Sweet Obsession

She leans back a bit. Her teeth drag across her plump bottom lip.

I take in a deep breath, remembering how all of this started for her. What she was solely after in the beginning before I got her to consider trying things my way.

Just having fun was her main interest then. A quick root and then nothing. I thought we were past this absurdity.

“What’s going on with you? What happened?” I ask, trying to keep my voice even and not at all accusing.

She looks away. “Nothing.”

“Bullshit.”

Her worried eyes flick back to mine.

“Don’t do that,” I tell her, straightening up. “Don’t shut me out when something obviously happened, Brooke. You were just calling me your boyfriend and crying about it on the footpath, and now suddenly we’re just having fun. Help me understand why you’re being like this. Talk to me.”

She looks down at her cup, her hands still wrapped around it. She sighs through a heavy blink. “Everyone keeps asking me what we are, or what we’re doing. I don’t know what to tell them because I don’t know. I don’t know what this is.”

“Who is everyone?”

“Joey. Dylan.” She pops the tab on her lid but doesn’t take a sip. “They’ve been bugging me about it all morning. Non-stop. They want me to admit things. Label it. Us. I don’t feel like I should have to. It’s nobody’s business what I’m feeling, or what I’m not feeling.”

Our eyes meet. My hand curls into a fist on the table.

What she’s not feeling?

“That’s complete bullshit,” I want to say, but I don’t. I didn’t coax her to sit with me and practically beg her to talk just to have an argument.

But I know she feels something. I know this changed for her too. I don’t buy her denial.

She’s freaked out because she knows what this is. Not because she doesn’t.

Brooke looks away again, tapping her fingers on the cup.

I force my hand to relax and slide it into my lap. “All right, then don’t. Don’t explain it,” I suggest, catching her cautious attention. “Why do we have to be labeled anything? Why can’t we just continue doing what we’re doing, ‘cause I thought it was pretty fucking great.”

“But everyone . . .”

“Who cares about everyone?” I ask, my voice growing a decibel louder. “Am I asking you to tell me what this is? Or if you could start referring to me as your boyfriend?”

Fucking hell. Not that I don’t love hearing she did that. Why couldn’t I have been present for that little offhand comment?

She frowns. “No, but you’re asking other things of me, Mason. Things I don’t do.”

“And you’re doing them.”

“I know that!” She startles at her own voice, her eyes round and regretful as she looks around us, at the attention we’ve possibly drawn, but I wouldn’t know for certain if that’s the case.

I can only look at Brooke. The anxiousness radiating off her in thick waves. I can practically feel it on my skin.

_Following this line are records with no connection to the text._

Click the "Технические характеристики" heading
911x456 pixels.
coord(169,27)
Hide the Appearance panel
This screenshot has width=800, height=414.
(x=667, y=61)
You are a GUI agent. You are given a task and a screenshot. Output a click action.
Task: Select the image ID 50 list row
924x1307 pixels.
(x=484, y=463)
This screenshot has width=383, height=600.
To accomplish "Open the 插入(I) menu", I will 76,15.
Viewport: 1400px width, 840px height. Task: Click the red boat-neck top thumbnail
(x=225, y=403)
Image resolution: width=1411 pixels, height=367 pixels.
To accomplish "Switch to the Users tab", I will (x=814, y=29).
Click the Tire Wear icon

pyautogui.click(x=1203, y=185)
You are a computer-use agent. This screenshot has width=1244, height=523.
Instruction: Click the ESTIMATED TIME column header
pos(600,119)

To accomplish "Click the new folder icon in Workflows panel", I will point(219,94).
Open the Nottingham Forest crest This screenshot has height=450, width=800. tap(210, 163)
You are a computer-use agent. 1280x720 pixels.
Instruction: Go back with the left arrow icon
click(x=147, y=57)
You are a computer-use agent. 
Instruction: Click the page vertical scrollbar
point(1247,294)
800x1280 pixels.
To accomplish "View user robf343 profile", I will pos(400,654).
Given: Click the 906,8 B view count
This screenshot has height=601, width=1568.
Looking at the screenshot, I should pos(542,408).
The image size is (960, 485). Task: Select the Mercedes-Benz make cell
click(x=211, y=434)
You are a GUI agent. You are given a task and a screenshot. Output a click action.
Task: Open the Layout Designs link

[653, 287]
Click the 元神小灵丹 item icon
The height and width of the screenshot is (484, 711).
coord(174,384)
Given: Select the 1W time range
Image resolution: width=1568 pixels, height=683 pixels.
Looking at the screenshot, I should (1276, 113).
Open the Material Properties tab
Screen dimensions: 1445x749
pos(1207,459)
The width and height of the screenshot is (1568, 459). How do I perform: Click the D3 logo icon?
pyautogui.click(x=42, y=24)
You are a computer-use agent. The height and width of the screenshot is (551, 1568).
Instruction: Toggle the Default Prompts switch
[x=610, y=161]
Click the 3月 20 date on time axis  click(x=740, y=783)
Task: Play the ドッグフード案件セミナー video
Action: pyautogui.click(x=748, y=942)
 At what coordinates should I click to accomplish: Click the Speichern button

She shakes her head, drops her elbows to the glossy table-top, and begins rubbing at her temple. “I know that. God, do you think I don’t?” she asks much quieter, looking across the small table at me. Her hands lower. “Do you have any idea how strange this is for me? How confusing this must be, for me? Do you? Or are you just caught up in getting me to do things your way? As long as I’m agreeing to shit, that’s all that matters, right?”

I give her a hard look. “What? No, of course not.”

“Yeah, okay,” she remarks coldly, averting her gaze.

My brow furrows as I observe her.

Jesus Christ. Women are mysterious creatures.

I force myself to calm down, once again. The beginnings of one hell of a headache builds behind my eyes.

Just pull her aside and tell her you love her.

I pinch the bridge of my nose.

Right. Because she’s not already freaked out enough. Bombarding her with that confession will surely do her in.